Kinder und Jugendliche sind in Schule und Familie pädagogischen Generationsbeziehungen ausgesetzt. Die vorliegende Studie untersucht die Passungsverhältnisse dieser Beziehungen, d.h. inwiefern das Zusammenspiel von Schule und Elternhaus Bildung und Verselbständigung der Mädchen und Jungen fördert oder blockiert. Auf der Basis von Fallstudien in Schule und Elternhaus wird eine Theorie der pädagogischen Generationsbeziehungen herausgearbeitet.

Ziel

Zahlreiche Veröffentlichungen der letzten Jahre behaupten einen grundlegenden Wandel im Verhältnis zwischen Erwachsenen und Kindern. Das Ziel der Studie ist die empirische Überprüfung dieser Thesen. Zudem wird erstmals versucht, die erzieherische Praxis in Schulen und Elternhäusern aufeinander zu beziehen und zu verstehen, wie diese Praxen einander unterstützen oder widersprechen.

Autorin und Autoren

Das renommierte Autorenteam der Martin-Luther-Universität Halle hat in den letzten Jahren bereits zahlreiche Studien zum Thema Schule und Generationsbeziehungen durchgeführt und deren Ergebnisse publiziert.
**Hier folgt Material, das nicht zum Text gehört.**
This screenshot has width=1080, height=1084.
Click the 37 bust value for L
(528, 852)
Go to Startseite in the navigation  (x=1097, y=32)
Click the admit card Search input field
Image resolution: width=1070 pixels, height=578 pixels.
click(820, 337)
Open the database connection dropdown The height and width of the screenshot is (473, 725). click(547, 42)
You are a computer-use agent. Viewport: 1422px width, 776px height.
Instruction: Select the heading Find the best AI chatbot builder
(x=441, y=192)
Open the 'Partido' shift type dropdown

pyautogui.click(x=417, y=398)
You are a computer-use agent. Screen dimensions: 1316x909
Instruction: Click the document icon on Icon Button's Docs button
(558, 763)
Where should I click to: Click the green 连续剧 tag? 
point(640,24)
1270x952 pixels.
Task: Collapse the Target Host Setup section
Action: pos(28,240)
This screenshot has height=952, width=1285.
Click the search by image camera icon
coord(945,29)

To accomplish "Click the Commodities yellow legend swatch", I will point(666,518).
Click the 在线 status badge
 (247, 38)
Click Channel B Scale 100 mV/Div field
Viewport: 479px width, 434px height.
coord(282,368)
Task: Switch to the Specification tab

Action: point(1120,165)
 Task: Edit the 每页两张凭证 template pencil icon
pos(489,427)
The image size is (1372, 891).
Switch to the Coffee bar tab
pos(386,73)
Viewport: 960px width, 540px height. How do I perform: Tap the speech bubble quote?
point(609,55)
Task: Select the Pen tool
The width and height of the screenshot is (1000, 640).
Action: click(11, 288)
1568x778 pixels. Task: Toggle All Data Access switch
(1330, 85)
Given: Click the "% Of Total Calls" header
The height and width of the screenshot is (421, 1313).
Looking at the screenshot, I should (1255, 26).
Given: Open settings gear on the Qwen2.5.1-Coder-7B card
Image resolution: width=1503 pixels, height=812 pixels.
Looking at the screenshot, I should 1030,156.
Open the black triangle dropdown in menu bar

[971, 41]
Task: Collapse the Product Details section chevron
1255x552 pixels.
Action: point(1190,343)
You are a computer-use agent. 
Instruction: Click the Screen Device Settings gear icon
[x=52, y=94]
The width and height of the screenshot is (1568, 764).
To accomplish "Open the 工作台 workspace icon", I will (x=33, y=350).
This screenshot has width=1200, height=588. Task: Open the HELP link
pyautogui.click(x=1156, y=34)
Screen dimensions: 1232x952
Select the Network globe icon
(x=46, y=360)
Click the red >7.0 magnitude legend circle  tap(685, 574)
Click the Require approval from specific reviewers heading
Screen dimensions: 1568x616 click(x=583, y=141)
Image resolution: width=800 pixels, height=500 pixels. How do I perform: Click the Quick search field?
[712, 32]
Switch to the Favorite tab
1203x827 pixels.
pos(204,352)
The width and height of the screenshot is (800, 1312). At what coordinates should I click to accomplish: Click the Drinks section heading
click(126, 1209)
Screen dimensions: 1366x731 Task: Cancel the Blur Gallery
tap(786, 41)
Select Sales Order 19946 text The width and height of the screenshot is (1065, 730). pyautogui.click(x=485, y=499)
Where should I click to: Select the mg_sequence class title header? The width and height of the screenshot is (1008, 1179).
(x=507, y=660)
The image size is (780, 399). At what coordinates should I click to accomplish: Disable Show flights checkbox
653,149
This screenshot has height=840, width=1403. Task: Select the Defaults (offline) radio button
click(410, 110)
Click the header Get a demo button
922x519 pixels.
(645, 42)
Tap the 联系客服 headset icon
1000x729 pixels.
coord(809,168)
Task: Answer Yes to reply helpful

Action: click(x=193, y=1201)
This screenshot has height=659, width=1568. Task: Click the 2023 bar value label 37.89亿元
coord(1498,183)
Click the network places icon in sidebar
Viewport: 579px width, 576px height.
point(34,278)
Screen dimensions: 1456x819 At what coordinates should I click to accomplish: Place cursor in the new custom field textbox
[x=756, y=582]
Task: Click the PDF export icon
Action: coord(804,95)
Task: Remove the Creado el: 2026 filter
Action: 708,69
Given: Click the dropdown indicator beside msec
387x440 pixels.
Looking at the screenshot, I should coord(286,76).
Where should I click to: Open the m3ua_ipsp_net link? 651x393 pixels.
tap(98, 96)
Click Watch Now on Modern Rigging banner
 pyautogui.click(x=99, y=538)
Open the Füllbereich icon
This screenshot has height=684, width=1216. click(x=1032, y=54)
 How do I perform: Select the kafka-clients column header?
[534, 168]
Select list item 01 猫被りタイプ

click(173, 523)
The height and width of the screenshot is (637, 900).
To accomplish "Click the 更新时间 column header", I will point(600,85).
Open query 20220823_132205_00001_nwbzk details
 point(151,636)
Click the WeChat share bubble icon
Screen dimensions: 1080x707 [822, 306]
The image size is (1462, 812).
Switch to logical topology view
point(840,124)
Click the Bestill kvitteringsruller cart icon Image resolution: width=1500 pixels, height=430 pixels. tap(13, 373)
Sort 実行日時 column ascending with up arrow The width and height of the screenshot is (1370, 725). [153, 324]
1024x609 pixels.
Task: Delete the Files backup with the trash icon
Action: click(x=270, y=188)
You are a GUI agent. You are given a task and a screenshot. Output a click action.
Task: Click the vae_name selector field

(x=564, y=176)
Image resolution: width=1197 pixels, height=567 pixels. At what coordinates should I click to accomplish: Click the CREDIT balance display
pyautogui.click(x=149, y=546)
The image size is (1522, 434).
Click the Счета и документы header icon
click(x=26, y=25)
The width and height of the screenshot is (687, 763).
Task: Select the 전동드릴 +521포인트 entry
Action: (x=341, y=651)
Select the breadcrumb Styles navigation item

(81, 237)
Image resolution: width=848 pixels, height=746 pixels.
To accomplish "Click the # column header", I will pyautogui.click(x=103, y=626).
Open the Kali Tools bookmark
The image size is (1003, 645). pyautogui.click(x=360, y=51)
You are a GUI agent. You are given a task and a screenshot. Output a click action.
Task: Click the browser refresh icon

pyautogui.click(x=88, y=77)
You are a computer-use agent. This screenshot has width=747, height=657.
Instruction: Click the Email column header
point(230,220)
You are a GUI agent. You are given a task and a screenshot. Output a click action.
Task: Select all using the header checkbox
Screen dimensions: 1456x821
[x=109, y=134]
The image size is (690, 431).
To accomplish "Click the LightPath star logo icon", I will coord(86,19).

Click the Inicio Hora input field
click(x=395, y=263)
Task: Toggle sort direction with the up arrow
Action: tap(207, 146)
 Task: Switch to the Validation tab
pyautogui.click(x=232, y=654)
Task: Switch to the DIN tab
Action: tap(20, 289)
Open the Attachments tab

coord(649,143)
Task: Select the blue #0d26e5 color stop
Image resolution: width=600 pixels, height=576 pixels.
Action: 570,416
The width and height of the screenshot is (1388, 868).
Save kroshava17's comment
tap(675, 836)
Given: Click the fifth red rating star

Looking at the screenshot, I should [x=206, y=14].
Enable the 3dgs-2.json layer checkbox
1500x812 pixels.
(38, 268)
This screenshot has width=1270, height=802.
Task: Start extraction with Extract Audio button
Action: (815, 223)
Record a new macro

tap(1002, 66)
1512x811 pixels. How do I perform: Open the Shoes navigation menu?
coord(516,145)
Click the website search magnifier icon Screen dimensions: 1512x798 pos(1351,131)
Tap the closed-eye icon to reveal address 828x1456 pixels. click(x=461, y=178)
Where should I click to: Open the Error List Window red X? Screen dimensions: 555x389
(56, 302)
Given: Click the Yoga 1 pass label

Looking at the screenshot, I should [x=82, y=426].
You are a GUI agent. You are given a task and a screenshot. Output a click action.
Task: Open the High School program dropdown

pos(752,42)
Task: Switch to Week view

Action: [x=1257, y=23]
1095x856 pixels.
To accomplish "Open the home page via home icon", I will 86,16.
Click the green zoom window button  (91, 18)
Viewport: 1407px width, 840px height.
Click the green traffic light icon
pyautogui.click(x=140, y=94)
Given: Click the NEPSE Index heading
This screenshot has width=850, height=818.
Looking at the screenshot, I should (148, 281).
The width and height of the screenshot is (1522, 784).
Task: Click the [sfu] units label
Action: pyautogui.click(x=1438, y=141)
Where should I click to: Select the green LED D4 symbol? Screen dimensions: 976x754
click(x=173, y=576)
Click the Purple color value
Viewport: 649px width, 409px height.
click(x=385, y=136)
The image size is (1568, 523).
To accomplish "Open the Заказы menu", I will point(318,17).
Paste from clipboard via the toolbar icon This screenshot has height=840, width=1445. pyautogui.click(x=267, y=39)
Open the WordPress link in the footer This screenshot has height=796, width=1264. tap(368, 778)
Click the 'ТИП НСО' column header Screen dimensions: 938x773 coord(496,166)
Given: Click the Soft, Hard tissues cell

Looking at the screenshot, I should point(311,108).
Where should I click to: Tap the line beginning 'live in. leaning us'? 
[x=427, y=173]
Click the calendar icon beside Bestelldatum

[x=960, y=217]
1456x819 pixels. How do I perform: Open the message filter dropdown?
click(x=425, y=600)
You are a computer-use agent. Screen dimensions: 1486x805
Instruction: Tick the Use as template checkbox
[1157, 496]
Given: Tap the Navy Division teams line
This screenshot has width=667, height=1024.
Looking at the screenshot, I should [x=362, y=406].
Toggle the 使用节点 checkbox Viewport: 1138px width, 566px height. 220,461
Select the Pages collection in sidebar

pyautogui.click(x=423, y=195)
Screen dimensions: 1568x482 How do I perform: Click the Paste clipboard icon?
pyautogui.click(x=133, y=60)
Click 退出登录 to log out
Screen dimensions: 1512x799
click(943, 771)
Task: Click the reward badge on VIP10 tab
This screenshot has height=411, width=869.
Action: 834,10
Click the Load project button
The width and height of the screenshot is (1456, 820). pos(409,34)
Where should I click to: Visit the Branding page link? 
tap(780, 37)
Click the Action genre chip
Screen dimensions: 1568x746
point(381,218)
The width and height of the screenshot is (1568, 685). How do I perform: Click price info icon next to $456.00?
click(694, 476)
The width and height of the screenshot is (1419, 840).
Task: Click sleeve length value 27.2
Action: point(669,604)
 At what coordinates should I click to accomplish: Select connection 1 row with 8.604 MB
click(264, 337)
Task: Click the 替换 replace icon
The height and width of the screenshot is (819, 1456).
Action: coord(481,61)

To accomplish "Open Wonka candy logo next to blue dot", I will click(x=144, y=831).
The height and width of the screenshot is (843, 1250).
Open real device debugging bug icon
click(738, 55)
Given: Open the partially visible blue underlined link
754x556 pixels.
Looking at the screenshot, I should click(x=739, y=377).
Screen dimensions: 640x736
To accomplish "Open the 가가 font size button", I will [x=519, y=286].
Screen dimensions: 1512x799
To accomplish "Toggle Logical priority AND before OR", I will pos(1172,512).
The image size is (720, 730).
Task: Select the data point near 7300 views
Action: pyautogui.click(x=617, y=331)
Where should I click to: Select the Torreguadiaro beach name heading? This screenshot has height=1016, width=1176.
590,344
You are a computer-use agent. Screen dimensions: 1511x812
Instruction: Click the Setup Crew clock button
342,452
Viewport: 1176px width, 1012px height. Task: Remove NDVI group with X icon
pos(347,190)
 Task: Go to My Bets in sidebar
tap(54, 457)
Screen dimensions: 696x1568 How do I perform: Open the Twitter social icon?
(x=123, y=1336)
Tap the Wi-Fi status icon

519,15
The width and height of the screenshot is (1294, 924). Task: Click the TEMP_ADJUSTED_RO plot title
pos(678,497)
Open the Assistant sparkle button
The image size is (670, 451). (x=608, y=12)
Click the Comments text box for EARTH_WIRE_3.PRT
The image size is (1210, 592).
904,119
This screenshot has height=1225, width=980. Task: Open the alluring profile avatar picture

Im Rahmen ihrer Schul- und Bildungsforschung haben sie sich besonders auch mit Lehrer-Schüler-Beziehungen beschäftigt.

Aufbau und Inhalt

Im ersten Kapitel wird der Stand der theoretischen und der empirischen Forschung zu den Generationsbeziehungen zwischen Jugendlichen und Erwachsenen kenntnis- und materialreich zusammengefasst. Dabei wird besondere Aufmerksamkeit den Thesen zum Wandel dieser Beziehungen geschenkt. Schließlich wird ein eigenständiges Konzept einer symbolischen Generationsordnung vorgeschlagen, das durch die Spannung von Transformation (die Chance der Jugend für die individuelle und gesellschaftliche Weiterentwicklung) und Reproduktion (die Aufgabe der Jugend, das Erreichte zu bewahren) gekennzeichnet ist. Dabei werden die familialen Generationsbeziehungen als vorwiegend von diffuser und intimer Emotionalität geprägt skizziert, während in den schulischen Beziehungen die Vermittlung von Sachen im Vordergrund stehe.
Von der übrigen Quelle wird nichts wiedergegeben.